# [DATA FOR PROCESSING]
-=-=-

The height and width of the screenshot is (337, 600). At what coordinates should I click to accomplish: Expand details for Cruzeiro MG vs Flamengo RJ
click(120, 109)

-=-=-

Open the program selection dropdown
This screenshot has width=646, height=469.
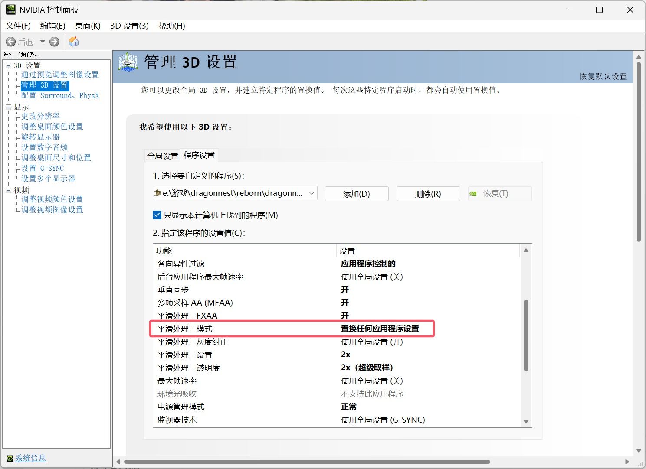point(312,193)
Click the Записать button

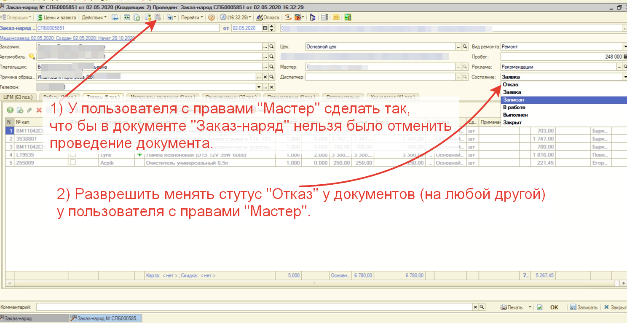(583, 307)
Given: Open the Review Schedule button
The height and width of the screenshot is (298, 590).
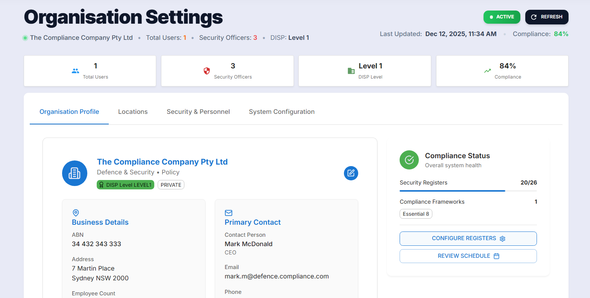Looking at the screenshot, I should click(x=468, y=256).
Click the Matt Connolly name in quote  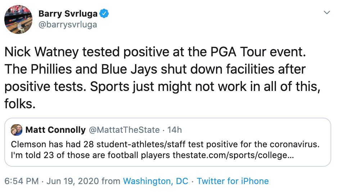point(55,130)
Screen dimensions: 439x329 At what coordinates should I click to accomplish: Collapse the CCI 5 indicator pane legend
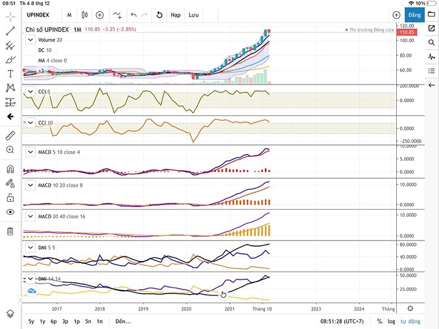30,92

-=-=-

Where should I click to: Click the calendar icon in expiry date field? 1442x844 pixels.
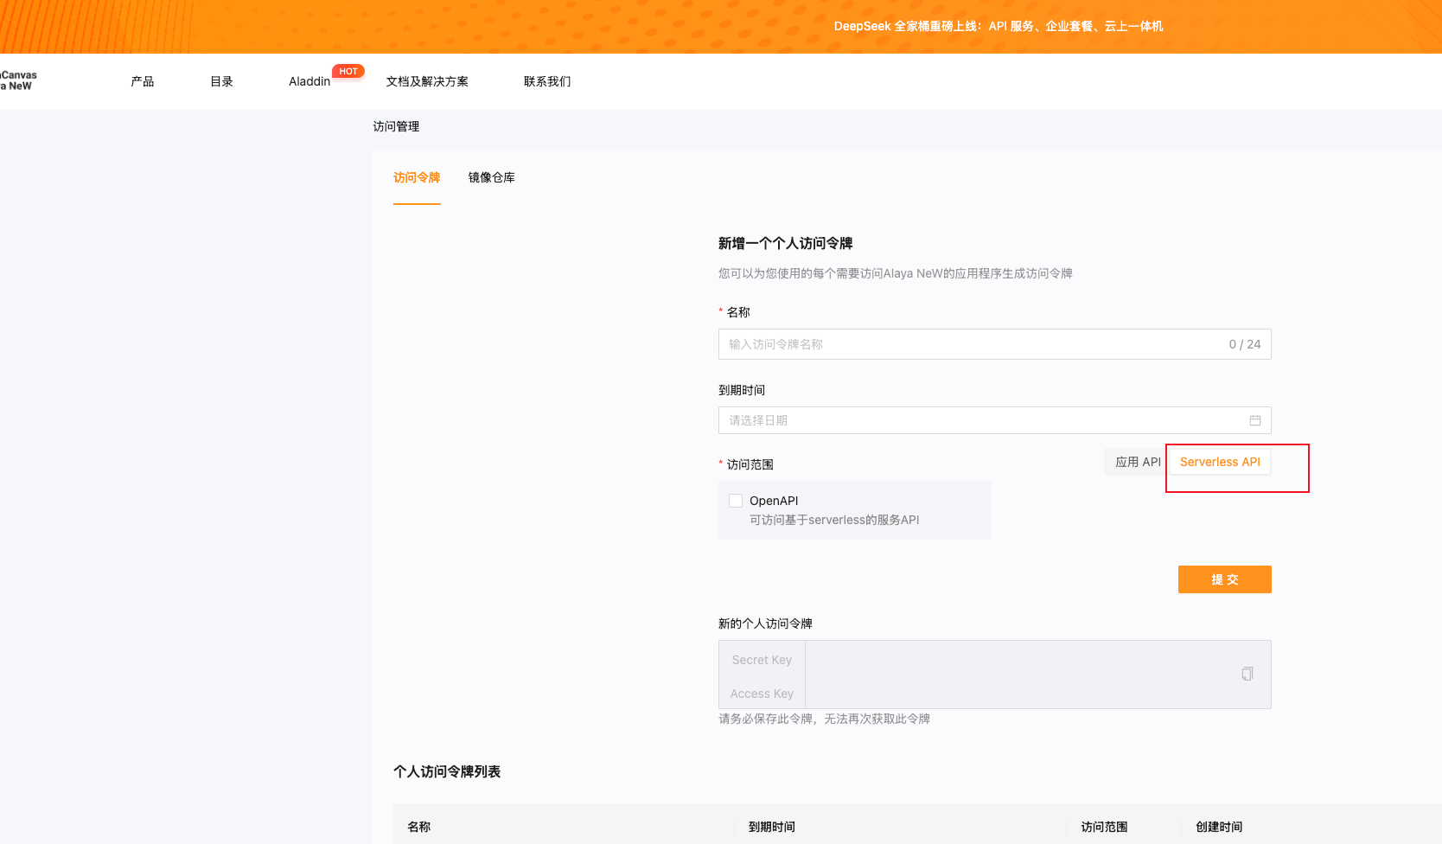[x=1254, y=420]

-=-=-

# [TASK PROMPT]
Every line of the material that holds "Open" should be copied out as the answer.

# [SOLUTION BELOW]
Open the program selection dropdown
Given: Open the Review Schedule button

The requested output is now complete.